In order to use DockerHub login, you need to provide two additional environment variables
as follows:

```
DOCKERHUBPASSWD=my-dockerhub-password DOCKERHUBID=my-dockerhub-login vagrant up
```

Then you should be able to access:

- TNS app => http://127.0.0.1:8001/
- Nomad => http://127.0.0.1:4646/ui/
- Consul => http://127.0.0.1:8500/ui/
- Grafana => http://127.0.0.1:3000/
- Prometheus => http://127.0.0.1:9090/
- Promtail => http://127.0.0.1:3200/
- Loki => http://127.0.0.1:3100/

You can go to the Nomad UI Jobs page to see all running jobs.
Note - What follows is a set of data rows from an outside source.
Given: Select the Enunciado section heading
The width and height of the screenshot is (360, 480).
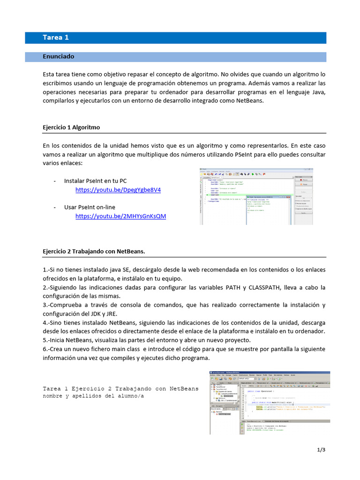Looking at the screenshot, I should [x=59, y=56].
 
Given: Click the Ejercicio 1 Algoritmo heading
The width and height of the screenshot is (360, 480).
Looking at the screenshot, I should [x=71, y=127].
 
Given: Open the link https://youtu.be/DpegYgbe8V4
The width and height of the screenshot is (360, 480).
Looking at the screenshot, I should [x=118, y=190].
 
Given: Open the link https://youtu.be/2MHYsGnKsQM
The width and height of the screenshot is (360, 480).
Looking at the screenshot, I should [x=120, y=216].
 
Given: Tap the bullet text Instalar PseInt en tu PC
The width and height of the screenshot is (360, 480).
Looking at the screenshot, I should [x=95, y=180].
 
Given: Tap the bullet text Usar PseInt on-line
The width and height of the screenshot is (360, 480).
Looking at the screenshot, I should [x=90, y=207].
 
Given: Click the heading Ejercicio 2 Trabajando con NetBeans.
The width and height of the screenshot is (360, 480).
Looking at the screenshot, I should [x=94, y=251].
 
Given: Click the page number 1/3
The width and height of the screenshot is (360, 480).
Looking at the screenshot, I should [x=321, y=450].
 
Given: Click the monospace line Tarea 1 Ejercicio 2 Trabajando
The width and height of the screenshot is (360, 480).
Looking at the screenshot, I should [x=120, y=389].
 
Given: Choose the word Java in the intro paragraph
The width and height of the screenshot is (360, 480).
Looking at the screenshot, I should [x=318, y=92].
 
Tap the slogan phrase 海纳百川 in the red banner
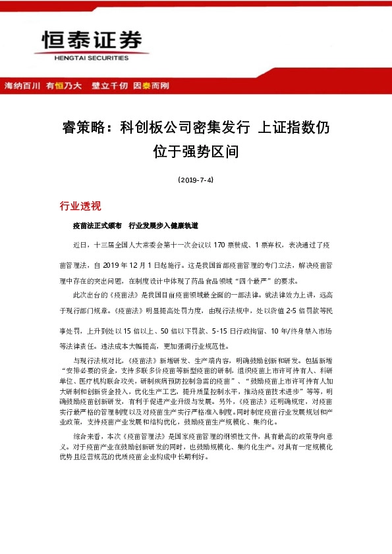click(x=23, y=86)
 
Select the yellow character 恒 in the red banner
click(x=59, y=86)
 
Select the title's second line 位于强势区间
click(x=195, y=153)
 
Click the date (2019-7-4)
click(x=196, y=179)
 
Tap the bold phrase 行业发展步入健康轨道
click(x=163, y=225)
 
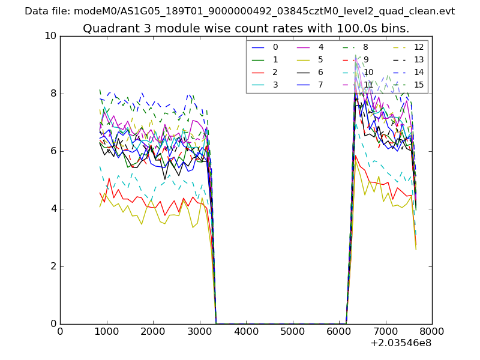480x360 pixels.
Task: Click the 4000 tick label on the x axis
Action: point(246,331)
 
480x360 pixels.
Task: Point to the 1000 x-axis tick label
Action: point(106,331)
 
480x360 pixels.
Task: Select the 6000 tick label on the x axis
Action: point(339,331)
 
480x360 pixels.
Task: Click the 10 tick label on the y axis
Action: point(50,36)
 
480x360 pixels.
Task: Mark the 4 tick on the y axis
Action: point(52,209)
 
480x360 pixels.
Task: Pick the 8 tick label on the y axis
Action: point(52,94)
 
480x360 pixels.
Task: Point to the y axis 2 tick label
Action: point(52,266)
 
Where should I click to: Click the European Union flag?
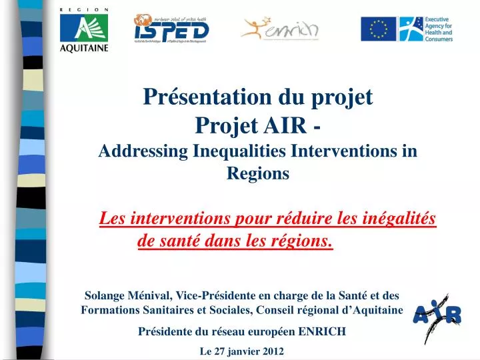tap(379, 29)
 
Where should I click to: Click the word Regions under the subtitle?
tap(258, 174)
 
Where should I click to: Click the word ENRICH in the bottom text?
tap(322, 331)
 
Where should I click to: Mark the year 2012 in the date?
tap(273, 351)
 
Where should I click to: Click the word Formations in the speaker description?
tap(105, 311)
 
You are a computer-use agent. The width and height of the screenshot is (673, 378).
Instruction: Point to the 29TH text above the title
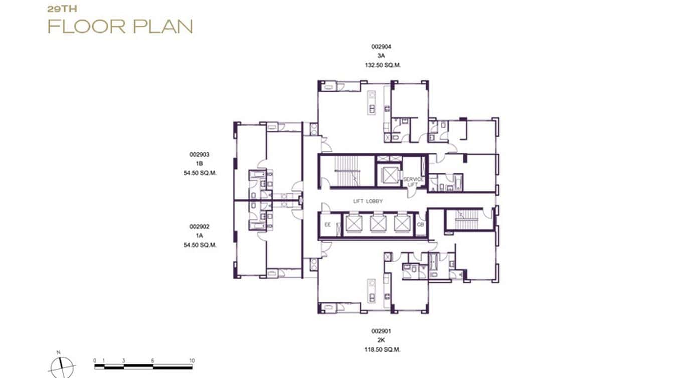point(62,9)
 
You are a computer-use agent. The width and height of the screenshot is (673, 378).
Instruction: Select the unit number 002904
point(381,47)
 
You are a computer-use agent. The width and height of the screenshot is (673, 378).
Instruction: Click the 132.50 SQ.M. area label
point(383,65)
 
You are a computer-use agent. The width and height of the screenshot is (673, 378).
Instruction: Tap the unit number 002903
point(199,155)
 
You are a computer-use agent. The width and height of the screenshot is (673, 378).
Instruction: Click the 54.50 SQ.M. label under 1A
point(199,245)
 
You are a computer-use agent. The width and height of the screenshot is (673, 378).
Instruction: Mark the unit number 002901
point(381,331)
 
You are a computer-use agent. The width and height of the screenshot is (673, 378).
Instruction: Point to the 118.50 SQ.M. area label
point(383,350)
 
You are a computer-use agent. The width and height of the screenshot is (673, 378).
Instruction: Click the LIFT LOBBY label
point(367,201)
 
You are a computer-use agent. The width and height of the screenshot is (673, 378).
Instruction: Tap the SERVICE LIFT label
point(414,182)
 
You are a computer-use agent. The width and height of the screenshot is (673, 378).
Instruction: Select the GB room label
point(421,225)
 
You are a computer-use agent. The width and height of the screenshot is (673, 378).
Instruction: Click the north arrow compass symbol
point(62,367)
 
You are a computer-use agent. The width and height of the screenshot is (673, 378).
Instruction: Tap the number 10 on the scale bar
point(192,361)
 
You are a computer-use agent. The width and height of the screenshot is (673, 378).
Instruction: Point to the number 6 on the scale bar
point(153,361)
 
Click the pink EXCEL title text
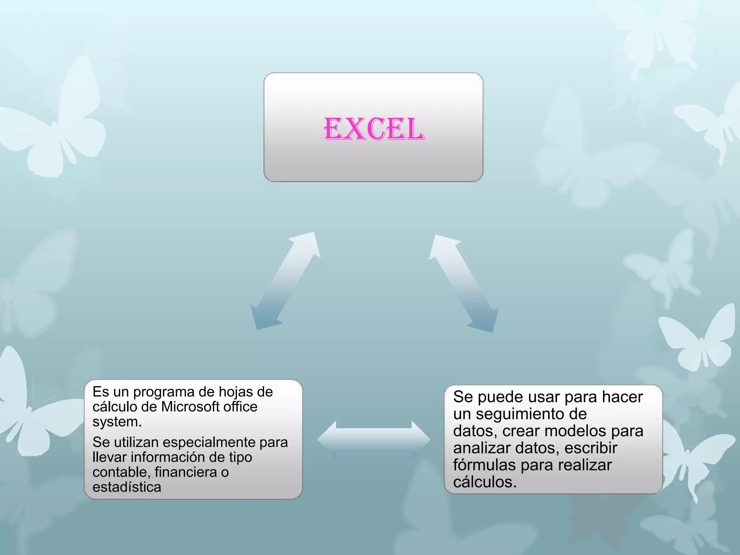pyautogui.click(x=374, y=129)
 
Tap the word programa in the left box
pyautogui.click(x=175, y=392)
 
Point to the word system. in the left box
pyautogui.click(x=117, y=422)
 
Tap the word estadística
pyautogui.click(x=127, y=487)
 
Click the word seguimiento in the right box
pyautogui.click(x=531, y=414)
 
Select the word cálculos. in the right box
pyautogui.click(x=485, y=482)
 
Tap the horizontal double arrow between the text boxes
pyautogui.click(x=374, y=439)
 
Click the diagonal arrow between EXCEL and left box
pyautogui.click(x=285, y=281)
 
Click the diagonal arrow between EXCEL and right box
pyautogui.click(x=464, y=283)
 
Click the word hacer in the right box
pyautogui.click(x=622, y=397)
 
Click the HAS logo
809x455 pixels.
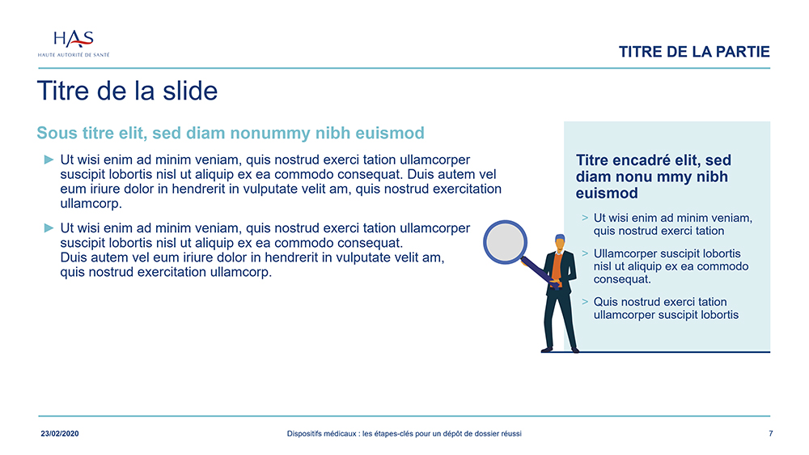pos(74,44)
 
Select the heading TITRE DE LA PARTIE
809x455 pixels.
pos(694,52)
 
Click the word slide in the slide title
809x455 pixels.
pos(190,91)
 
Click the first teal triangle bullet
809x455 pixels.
pos(49,159)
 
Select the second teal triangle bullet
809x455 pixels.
pos(49,228)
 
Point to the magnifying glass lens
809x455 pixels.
pos(505,242)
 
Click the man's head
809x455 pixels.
pos(560,243)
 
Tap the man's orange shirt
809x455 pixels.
pos(557,266)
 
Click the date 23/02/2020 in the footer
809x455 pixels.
pos(60,434)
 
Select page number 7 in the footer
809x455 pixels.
pos(771,434)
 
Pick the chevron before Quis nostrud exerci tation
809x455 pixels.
pos(585,302)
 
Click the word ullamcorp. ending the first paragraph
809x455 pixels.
pos(91,204)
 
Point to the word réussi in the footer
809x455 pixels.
pos(510,434)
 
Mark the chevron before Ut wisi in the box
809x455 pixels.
pos(585,218)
![alt text][nomad-grafana]

## Nomad Client Configuration

[Promtail][promtail] need to access host logs folder. (alloc/{task_id}/logs)
By default the docker driver in nomad doesn't allow mounting volumes.
In this example we have enabled it using the plugin stanza:

```hcl
plugin "docker" {
config {
volumes {
enabled = true
}
}
}
```

However you can also simply run Promtail binary on the host manually too or use nomad [`host_volume`][host_volume] feature.
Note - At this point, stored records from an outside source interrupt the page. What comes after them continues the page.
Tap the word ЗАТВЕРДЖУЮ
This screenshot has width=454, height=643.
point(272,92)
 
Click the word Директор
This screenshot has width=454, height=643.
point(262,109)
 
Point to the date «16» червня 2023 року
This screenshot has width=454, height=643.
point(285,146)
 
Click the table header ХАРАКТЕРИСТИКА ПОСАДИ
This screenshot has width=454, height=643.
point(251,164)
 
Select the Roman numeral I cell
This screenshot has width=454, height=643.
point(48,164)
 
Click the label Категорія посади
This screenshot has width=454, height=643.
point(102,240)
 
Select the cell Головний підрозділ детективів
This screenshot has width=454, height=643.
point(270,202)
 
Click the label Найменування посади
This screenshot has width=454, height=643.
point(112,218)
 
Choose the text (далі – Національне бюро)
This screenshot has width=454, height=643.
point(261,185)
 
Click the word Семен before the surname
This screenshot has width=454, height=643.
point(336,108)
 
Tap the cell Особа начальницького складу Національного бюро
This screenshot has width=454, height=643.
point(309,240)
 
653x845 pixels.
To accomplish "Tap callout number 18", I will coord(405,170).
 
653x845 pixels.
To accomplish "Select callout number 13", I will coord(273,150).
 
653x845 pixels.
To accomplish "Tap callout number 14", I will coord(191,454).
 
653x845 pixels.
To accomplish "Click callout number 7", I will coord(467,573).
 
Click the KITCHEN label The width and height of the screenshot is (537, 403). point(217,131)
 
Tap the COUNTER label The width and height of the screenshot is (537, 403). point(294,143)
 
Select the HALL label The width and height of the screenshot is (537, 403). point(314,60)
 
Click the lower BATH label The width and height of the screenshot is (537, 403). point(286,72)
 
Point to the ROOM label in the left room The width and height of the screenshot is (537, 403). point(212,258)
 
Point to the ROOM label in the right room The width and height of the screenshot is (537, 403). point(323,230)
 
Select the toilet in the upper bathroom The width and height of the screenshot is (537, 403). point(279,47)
Promtail also needs to save tail positions in a file, you should make sure this file is always the same between restart.
Again in this example we're using a host path mounted in the container to persist this file,

[promtail]: https://grafana.com/docs/loki/latest/clients/promtail/
[host_volume]: https://www.nomadproject.io/docs/configuration/client#host_volume-stanza
[nomad]: https://www.nomadproject.io/
[oss-grafana]: https://grafana.com/oss/
[vagrant]: https://www.vagrantup.com/
[nomad-grafana]: ./doc/nomad-grafana.png
[client_golang]: https://github.com/prometheus/client_golang
[TNS]: https://github.com/grafana/tns
[gokit]: https://github.com/go-kit/kit/tree/master/log
[jaeger_client]: https://github.com/jaegertracing/jaeger-client-go
[logfmt]: https://brandur.org/logfmt
[OpenTelemetry]: https://opentelemetry.io/
[Zipkin]: https://zipkin.io/
[Prometheus]: https://prometheus.io/
[Loki]: https://grafana.com/oss/loki/
[Tempo]: https://grafana.com/oss/tempo/

## Troubleshooting

### Grafana shows nothing or TNS keeps crashing because of it can't connect to Tempo

- You may have troubles with your `dns` configuration in the jobs, if your jobs can't talks to each other tries to change the ip to `127.0.0.1` or the internal ip address of your server if using a `VPC` or just removes the `dns` stanza. It's recommanded to use [Consul Connect](https://www.consul.io/docs/connect) to connect every services to each others.

### I can't see the logs in Grafana/Loki

- You may have a different `data_dir` config in your `nomad` configuration. Here it's using `/opt/nomad/data` while we generally sets `/opt/nomad`. If it's your case, change the `volume` stanza of your `tempo` job.